Stenoma amphitera

Scientific classification
- Kingdom: Animalia
- Phylum: Arthropoda
- Class: Insecta
- Order: Lepidoptera
- Family: Depressariidae
- Genus: Stenoma
- Species: S. amphitera
- Binomial name: Stenoma amphitera Meyrick, 1913

= Stenoma amphitera =

- Authority: Meyrick, 1913

Species of moth

Stenoma amphitera is a moth in the family Depressariidae. It was described by Edward Meyrick in 1913. It is found in Peru.

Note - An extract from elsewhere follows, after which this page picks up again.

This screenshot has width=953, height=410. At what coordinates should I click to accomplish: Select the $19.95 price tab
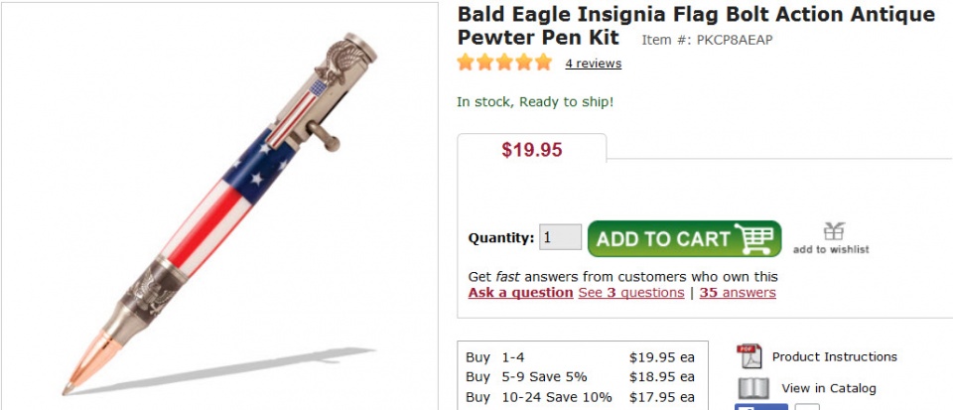pos(531,151)
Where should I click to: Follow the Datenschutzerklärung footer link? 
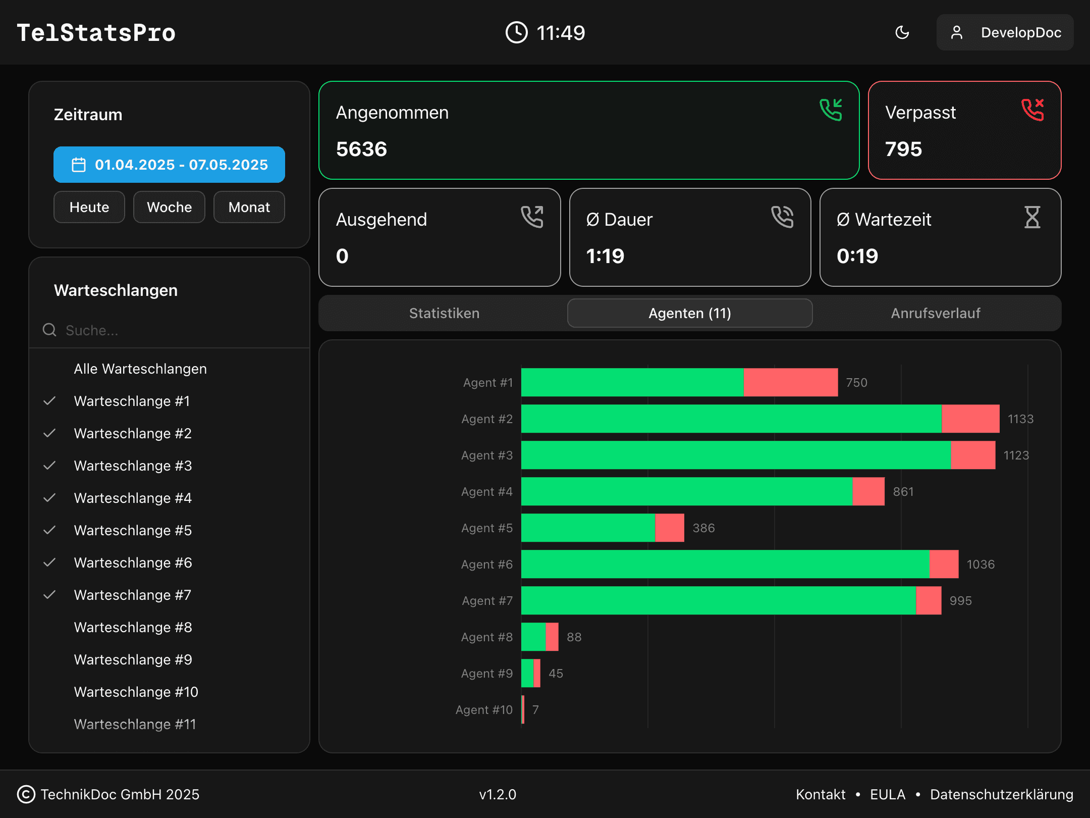[1001, 794]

The wingspan is about 25 mm. The forewings are dark purplish fuscous with a light brownish blotch occupying the basal fourth of the costa, crossed near the base by a dark fuscous shade, terminated posteriorly by a small black costal mark, and including a blackish dash in its lower portion. Two ochreous-whitish dots are found above and below the fold at one-fourth and there is a white dot indicating the plical stigma, and an ochreous-whitish ring resting on the dorsum beneath this. There is an indistinct very oblique brownish line from a slight whitish mark on the costal edge beyond the basal blotch to an obscure brownish cloud in the disc beyond the middle, followed on the costa by a very narrow flattened-triangular blackish mark. A whitish mark is found on the costa at two-thirds, and a group of fine whitish dots beneath this. There are traces of a curved series of darker dots accompanied with some whitish scales running from these to tornus, and a suffused brownish streak around the apical margin, as well as some indistinct whitish terminal dots separated by darker spots. The hindwings are rather dark fuscous.